Uma cidade exige uma área produtiva muito superior a sua superfície para obter alimentos, combustíveis, água e matérias-primas, assim como para despejar os dejetos resultantes. Este terreno, do qual a cidade depende, se chama “pegada ecológica”. Desta maneira, a sociedade pode comprar seu consumo com a limitada produtividade ecológica de nosso planeta.  
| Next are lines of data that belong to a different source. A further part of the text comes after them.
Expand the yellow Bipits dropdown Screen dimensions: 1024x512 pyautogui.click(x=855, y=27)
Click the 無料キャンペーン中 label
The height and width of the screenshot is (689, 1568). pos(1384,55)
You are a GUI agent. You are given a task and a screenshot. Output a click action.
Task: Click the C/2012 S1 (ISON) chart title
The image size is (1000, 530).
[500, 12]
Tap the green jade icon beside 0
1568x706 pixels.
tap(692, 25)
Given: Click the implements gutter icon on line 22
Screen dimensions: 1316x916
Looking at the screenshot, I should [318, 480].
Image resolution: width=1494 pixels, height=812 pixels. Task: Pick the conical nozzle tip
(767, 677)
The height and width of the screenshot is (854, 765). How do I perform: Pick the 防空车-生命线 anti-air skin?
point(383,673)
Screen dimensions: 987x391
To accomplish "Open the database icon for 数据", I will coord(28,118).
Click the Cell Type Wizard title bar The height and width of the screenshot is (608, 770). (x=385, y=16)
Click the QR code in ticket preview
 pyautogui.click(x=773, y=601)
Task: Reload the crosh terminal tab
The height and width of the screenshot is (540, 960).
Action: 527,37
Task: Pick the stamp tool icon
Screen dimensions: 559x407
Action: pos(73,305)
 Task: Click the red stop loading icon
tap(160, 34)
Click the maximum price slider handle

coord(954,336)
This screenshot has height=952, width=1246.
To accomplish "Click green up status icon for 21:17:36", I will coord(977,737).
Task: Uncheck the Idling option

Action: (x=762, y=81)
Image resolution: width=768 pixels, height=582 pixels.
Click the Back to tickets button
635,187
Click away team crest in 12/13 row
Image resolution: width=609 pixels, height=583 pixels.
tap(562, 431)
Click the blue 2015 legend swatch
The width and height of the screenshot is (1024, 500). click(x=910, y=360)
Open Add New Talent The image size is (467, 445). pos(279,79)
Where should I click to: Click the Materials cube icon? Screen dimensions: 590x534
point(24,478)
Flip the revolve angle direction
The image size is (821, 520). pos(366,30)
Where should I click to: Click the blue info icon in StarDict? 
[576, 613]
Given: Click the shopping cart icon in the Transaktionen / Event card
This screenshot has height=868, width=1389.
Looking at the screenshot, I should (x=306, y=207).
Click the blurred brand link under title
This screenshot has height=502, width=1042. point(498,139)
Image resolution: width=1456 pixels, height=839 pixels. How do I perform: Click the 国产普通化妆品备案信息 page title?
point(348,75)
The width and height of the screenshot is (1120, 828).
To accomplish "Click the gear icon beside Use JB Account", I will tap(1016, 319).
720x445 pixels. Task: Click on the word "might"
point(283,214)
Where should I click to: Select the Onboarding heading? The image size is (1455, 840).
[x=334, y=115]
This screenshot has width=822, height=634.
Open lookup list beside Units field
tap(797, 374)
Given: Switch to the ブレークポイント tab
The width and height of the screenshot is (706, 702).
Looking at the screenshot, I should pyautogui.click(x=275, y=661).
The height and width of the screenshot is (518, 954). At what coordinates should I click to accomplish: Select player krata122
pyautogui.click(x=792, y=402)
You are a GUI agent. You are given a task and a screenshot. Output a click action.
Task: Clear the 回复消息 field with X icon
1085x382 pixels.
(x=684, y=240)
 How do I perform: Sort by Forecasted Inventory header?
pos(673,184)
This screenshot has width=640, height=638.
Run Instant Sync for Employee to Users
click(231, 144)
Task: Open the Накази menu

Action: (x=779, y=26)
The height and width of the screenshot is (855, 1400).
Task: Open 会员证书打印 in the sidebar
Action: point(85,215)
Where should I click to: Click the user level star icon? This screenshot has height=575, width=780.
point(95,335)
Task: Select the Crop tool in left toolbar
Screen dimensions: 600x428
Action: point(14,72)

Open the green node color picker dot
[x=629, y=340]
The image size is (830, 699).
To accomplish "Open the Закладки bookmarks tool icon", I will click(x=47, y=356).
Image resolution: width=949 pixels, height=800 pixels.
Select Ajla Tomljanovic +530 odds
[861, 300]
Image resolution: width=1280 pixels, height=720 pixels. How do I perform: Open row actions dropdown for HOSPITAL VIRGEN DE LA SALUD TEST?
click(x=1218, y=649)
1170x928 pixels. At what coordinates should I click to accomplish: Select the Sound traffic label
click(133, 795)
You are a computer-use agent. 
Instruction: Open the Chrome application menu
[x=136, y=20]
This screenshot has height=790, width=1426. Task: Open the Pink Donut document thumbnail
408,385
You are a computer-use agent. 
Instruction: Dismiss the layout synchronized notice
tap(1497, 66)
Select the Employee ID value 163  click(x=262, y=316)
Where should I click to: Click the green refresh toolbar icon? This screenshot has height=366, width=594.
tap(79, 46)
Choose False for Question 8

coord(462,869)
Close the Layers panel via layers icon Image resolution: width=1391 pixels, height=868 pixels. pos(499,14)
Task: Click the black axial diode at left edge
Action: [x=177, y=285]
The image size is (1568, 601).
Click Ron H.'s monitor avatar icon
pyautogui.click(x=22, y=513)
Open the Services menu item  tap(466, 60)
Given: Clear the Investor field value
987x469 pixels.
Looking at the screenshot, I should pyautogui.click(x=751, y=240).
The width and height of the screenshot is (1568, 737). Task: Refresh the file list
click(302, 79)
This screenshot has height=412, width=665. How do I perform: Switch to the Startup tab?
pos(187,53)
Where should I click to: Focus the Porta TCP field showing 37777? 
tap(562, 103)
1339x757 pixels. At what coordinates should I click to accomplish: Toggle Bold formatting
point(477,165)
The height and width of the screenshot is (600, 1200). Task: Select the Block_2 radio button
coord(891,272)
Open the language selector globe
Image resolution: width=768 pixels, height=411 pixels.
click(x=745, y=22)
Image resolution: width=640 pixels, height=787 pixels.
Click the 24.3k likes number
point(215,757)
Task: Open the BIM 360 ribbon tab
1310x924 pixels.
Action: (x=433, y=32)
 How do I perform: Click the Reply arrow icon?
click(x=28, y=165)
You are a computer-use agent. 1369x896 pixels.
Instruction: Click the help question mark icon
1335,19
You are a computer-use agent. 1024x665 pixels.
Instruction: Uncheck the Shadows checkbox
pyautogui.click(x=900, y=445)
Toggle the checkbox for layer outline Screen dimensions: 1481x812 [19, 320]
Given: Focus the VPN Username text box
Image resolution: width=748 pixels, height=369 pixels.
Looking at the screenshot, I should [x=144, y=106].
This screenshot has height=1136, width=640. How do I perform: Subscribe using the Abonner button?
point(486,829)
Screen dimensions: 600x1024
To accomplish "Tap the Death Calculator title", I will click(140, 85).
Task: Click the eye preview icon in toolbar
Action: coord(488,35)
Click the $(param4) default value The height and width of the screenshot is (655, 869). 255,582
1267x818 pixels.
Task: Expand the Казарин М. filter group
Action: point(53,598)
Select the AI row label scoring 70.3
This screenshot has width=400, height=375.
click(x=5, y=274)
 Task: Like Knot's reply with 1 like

A terra ecologicamente produtiva por pessoa tem diminuído no mundo. Fatores importantes são o crescimento demográfico, a erosão dos solos e a desertificação. Hoje, existe 1,5 hectare por pessoa (aproximadamente o quarteirão de uma cidade), as quais devem alojar também os outros 30 milhões de espécies com quem compartilhamos o planeta. Em contraste, países de alto consumo requerem de dois a cinco hectares por pessoa. 

Se a população mundial continuar crescendo como está previsto, para o ano 2030 haverá 10 bilhões de pessoas e cada uma vai dispor, em média, de só 0,7 hectares de terra produtiva. Isto se supondo que será detida a galopante degradação do solo.

Assim, a pegada ecológica mostra o conflito entre as distintas demandas humanas e as compara como o que a natureza pode prover. Por exemplo, a Holanda utiliza para viver 15 vezes mais terra do que possui, pois os assentamentos humanos não afetam só a área em que se encontram construídos. Além disto, países como este somente são possíveis quando existem outros que podem provê-los da capacidade ecológica que lhes falta. 

Para assegurar que nossas comunidades sejam sustentáveis, seu consumo deve permanecer dentro dos limites da produtividade da natureza. Em outras palavras, a natureza é uma mera coleção de atrações ou um lugar de recreação, mas a fonte de nossa existência. 

Não temos opções de decidir se deveríamos viver dentro dos limites ecológicos, mas sim de como fazê-los. Se agora atuamos sabiamente, ainda teremos tempo para fazer com que nossas comunidades possam viver dentro dos limites ecológicos e, ao mesmo tempo, melhorar sua qualidade de vida. 

Com a “pegada ecológica” podemos rapidamente avaliar o impacto global de indivíduo, comunidades, cidades ou nações. É uma ferramenta de reflexão e ensinamento que provou ser útil em salas de aula, de atividades de planejamento urbano, avaliação de projetos, entre outros.

Sim, é possível assegurar o bem estar humano como o patrimônio ecológico que teremos deixado para os nossos filhos. E a “pegada ecológica” nos diz se caminhamos em uma boa direção.